Uno de los motivos que aportan los expertos es que sería extraño que, de estar rota anteriormente la vía, descarrilara el vagón 6 pero el resto de los vagones anteriores pasaran sin problemas.
Otra hipótesis, en este caso publicada en exclusiva por Reuters, habla de la detección de desgaste en la placa de unión, entre las secciones del riel. En este caso, según la fuente no identificada por Reuters, el fallo llevaría algún tiempo y no habría sido ocasionado en el momento del accidente.
En esta hipótesis, el defecto se habría ido agravando con el paso de los trenes por esa vía y habría descarrilado el vagón 8, arrastrando consigo a los vagones 7 y 6.
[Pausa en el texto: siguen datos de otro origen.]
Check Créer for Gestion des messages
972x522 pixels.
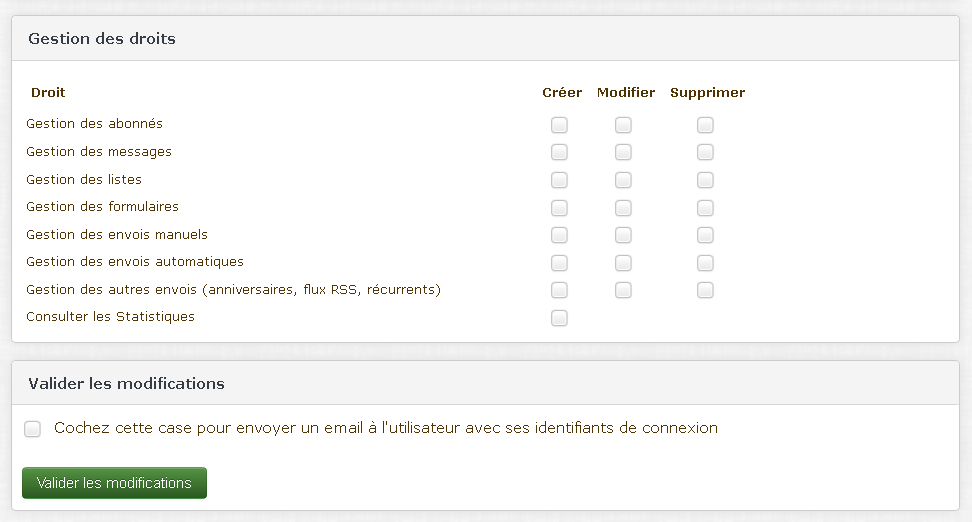(x=559, y=153)
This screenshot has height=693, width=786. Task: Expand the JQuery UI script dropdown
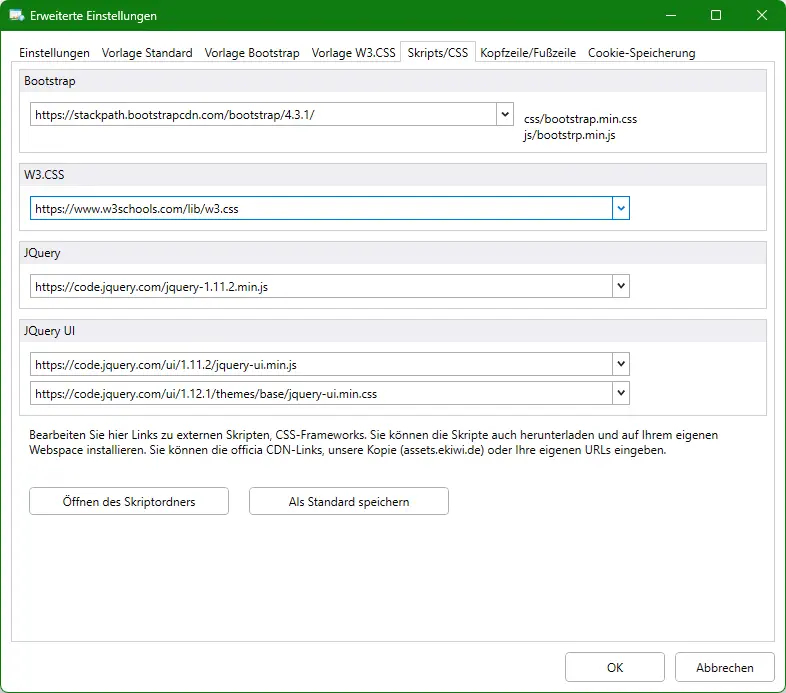click(x=621, y=364)
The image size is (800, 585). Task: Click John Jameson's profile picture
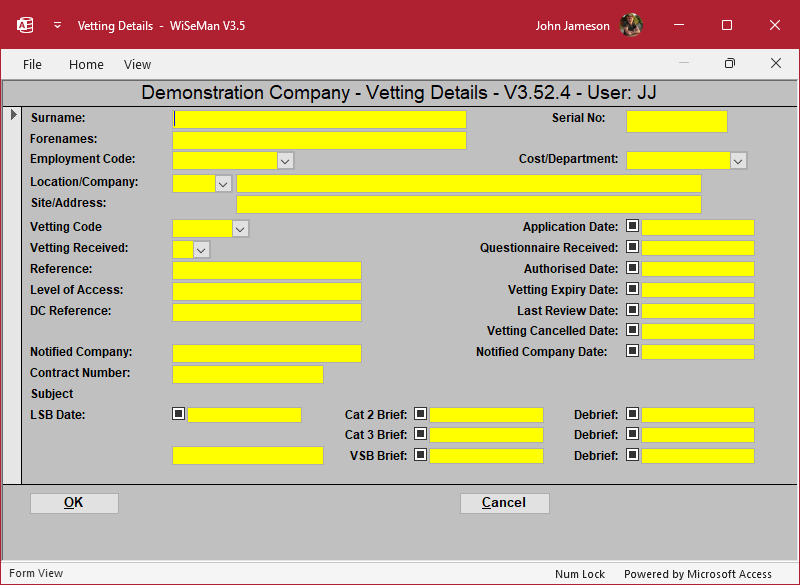click(630, 25)
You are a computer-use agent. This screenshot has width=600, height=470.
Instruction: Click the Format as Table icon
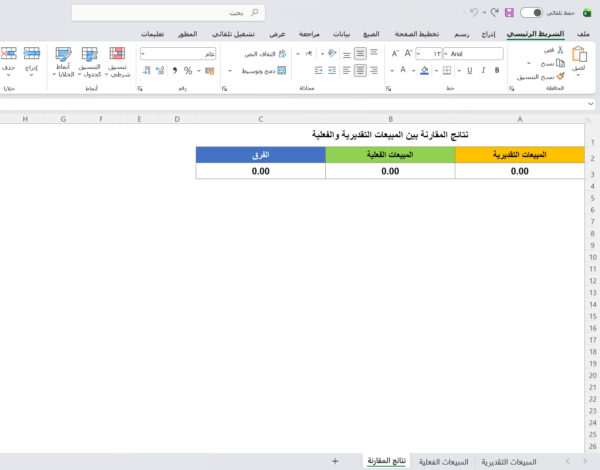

También existe la teoría de que el bogie del tren Iryo llevase suelta alguna pieza que terminó enganchándose en la aguja de la vía provocando el descarrilamiento. A consecuencia de este fuerte impacto se habría arrancado parte del tramo de la vía anteriormente mencionado.
Por ahora es pronto para determinar con seguridad qué es lo que ocurrió. Solo son hipótesis que intentan cada vez acercarse más a las causas del fatal accidente una vez descartado el error humano y el exceso de velocidad del tren descarrilado.